● **Exercise aim**:
Which of the lines below hold the word "will"? Pull each of them out.

● **Dataset excerpts**:
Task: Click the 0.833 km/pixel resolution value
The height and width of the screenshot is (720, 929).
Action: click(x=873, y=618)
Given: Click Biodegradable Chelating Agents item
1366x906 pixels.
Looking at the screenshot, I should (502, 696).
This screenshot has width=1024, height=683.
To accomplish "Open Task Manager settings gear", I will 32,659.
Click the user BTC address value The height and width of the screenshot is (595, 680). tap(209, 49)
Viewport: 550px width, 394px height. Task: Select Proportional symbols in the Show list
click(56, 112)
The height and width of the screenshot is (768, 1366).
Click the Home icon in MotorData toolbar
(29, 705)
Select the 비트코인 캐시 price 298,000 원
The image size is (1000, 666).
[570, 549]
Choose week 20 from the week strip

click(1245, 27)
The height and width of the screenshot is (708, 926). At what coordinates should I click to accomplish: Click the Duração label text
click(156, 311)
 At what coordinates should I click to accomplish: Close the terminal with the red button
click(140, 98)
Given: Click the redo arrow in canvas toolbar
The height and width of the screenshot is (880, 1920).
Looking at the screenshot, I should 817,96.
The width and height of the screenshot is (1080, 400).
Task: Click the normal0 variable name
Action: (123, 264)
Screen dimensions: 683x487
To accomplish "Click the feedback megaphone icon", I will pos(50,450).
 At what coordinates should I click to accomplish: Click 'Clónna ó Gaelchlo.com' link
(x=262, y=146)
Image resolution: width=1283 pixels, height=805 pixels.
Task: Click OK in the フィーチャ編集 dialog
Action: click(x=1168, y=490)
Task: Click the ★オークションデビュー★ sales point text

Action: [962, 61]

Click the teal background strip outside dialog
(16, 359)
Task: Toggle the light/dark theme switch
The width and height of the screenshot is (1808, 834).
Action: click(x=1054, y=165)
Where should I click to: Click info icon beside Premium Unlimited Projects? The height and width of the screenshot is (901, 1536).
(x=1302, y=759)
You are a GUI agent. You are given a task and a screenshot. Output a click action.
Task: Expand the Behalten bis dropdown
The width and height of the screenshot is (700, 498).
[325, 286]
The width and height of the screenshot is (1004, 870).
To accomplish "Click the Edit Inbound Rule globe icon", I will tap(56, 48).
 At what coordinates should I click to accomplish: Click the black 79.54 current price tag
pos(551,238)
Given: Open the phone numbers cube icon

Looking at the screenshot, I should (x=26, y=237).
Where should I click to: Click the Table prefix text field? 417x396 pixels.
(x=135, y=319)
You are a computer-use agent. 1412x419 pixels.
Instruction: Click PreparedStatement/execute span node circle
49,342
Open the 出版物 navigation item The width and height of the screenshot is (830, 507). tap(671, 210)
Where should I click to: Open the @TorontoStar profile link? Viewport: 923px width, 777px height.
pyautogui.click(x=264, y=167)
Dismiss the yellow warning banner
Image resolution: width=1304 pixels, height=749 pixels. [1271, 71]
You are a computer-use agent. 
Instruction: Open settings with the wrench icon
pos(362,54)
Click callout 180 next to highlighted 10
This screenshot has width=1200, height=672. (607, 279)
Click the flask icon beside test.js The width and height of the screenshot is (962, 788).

● **Solution below**:
To accomplish "Open Task Manager settings gear", I will 32,659.
To accomplish "Click the feedback megaphone icon", I will pos(50,450).
To accomplish "Click the Edit Inbound Rule globe icon", I will tap(56, 48).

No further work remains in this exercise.